I know I’ve said this before, but the things that authors do to inspire themselves are amazing. Karla rides a motorcycle! Even across the Mackinaw Bridge. (I’ve traversed the bridge several times in a vehicle and even done the bridge walk on Labor Day once, but the thought of crossing the expanse on two wheels sounds terrifying. Karla is an adventurous woman.)
As a pastor’s wife, mom to kids with autism, caregiver to my mother-in-law with Alzheimer’s, my creative flow can be stifled. Even though I love to write more than anything else in this world, sometimes I feel completely empty of words. When that happens, I know it’s time to pump up some adrenaline.
And nothing gets my adrenaline pumping quite as fast as a ride on my motorcycle. Yes, I really am a pastor’s wife who wears biker boots, just like the title of my book.
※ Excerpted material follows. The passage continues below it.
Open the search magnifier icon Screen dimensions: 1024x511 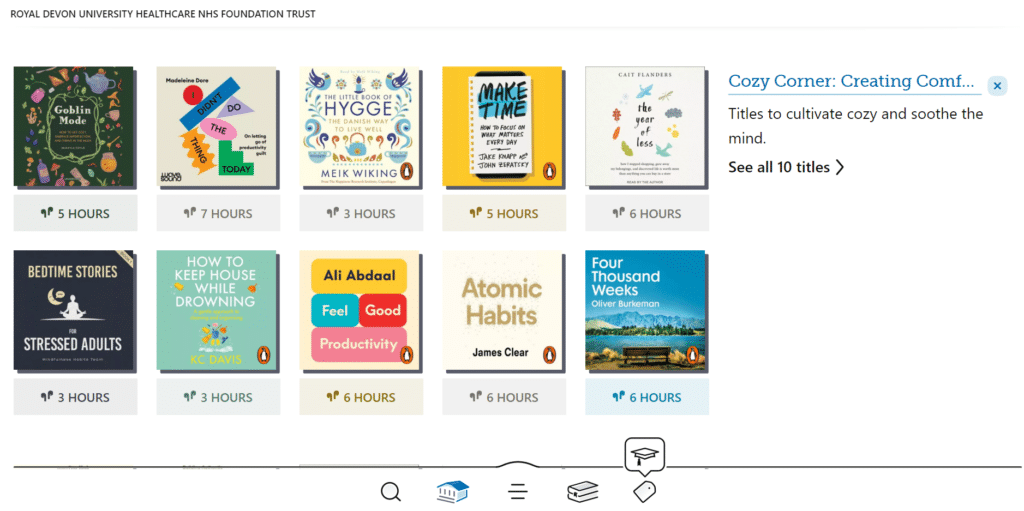pos(391,492)
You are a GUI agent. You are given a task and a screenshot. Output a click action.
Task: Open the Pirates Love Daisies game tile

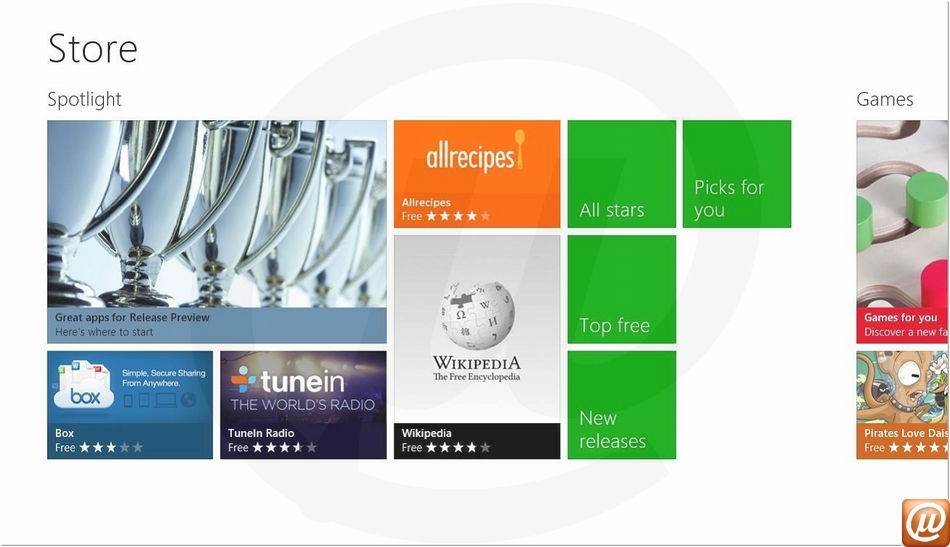click(903, 405)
I didn’t start to ride a motorcycle until the ripe old age of 47. I’m 52 now, and I’m still riding strong. There’s nothing like the ride on an iron horse to clear the cobwebs of your mind. When you ride, you have a heightened awareness of everything around you. In my book, I named the motorcycle “Heaven.” It really is an other-worldly feeling when you ride. Here’s how I write about it in The Pastor’s Wife Wears Biker Boots:
I was glad to ride. To let my bike take me far, far away from the issues at home, at church, and in my head and heart. I felt as if my cares sat in prickly baskets on my shoulders. Breathing took effort, and not because the humid August air was stifling. Stress sat on my chest like a weighty chartreuse elephant. I needed the wind and miles to blow the burdens away and transport me to a place of tranquil, crystal-clear thinking.
I rolled Heaven’s throttle for a while before I took off out of the driveway. “Rock and roll, girl. We’re going for a long, ride, just you and me. I hope you’re up for it.”
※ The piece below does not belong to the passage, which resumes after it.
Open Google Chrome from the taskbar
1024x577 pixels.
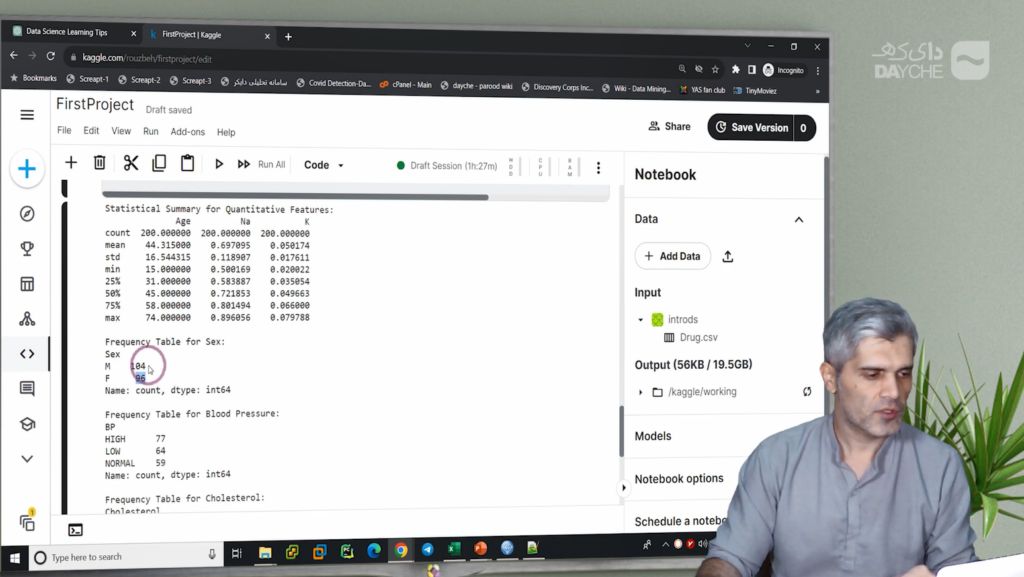click(400, 550)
I didn’t know where I was headed. It didn’t matter. I needed to go away, leave Eel Falls and see something new. It could be anywhere as long as it wasn’t here.
Before long, I was completely immersed in the sheer joy of my bike feasting on mile after glorious mile of wide open road. The deep, guttural roar of the engine and assault of wind on my face gradually wore away the issues weighing me down. I relaxed under the soothing force of the bike’s speed and its thick, throaty song. It calmed me to hear the syncopated pops, and rest in its bold, rich song. It was the ultimate escape. Like climbing into an overstuffed, comfortable chair. I allowed the organic sensation of the motor’s revelry to lull me into whole-hog heavenly rest. It was an ironic peace—a cacophony of machine, road, and human spirit—harmonious and suspended in time. It shouldn’t have felt peaceful with all the noise, but it was utterly tranquil.
The day cooled off, and I enjoyed the wind on my skin. My eyes watered a little, but I wasn’t sure if it was from tears or wisps of air slipping underneath my sunglasses. I could feel a small unintended smile on my face. If only I could always feel this serene. If only people could know how really good this felt. They’d want to ride, too, and never stop. No wonder Goliath liked sticking his head out the window when he rode in the van.
My motorcycle has taken me to many wonderful places. My husband and I have traveled hundreds of miles together. Here is a pic of our motorcycles parked in front of Gene Stratton Porter’s first house. This is where she wrote A Girl of the Limberlost, one of my childhood favorites.
With my motorcycle I also tamed the dragon at Deal’s Gap. People from all over the world converge on this curvy road that stretches across Tennessee and North Carolina to test their mettle. Some drive too fast and die there. Many crash and hang their mangled bikes on the “tree of shame.” I’m happy to say I rode it twice and lived to tell the tale. If I told you I wasn’t a wee bit nervous, that would be a lie. But the older I get the more I realize we must get out of our comfort zones if we want to grow! And growth means more creativity, right?
I think my favorite road trip was when my Mr. Himself and I rode from Indiana all the way up to Mackinac Island (well, as far as the ferry that took us across to it). Riding over the five-mile-long Mackinac Bridge on her 50th birthday was a thrill.
Still, there’s nothing like hopping on my bike and riding around rural Indiana and taking pictures and enjoying God’s creation. We have a lot of long talks on those rides, God and I. These little excursions refuel me and help me get my life in perspective. I’m grateful for the opportunity to ride, write, and worship Him.
Psalm 23:2,3a He maketh me to lie down in green pastures: He leadeth me beside the still waters. He restoreth my soul.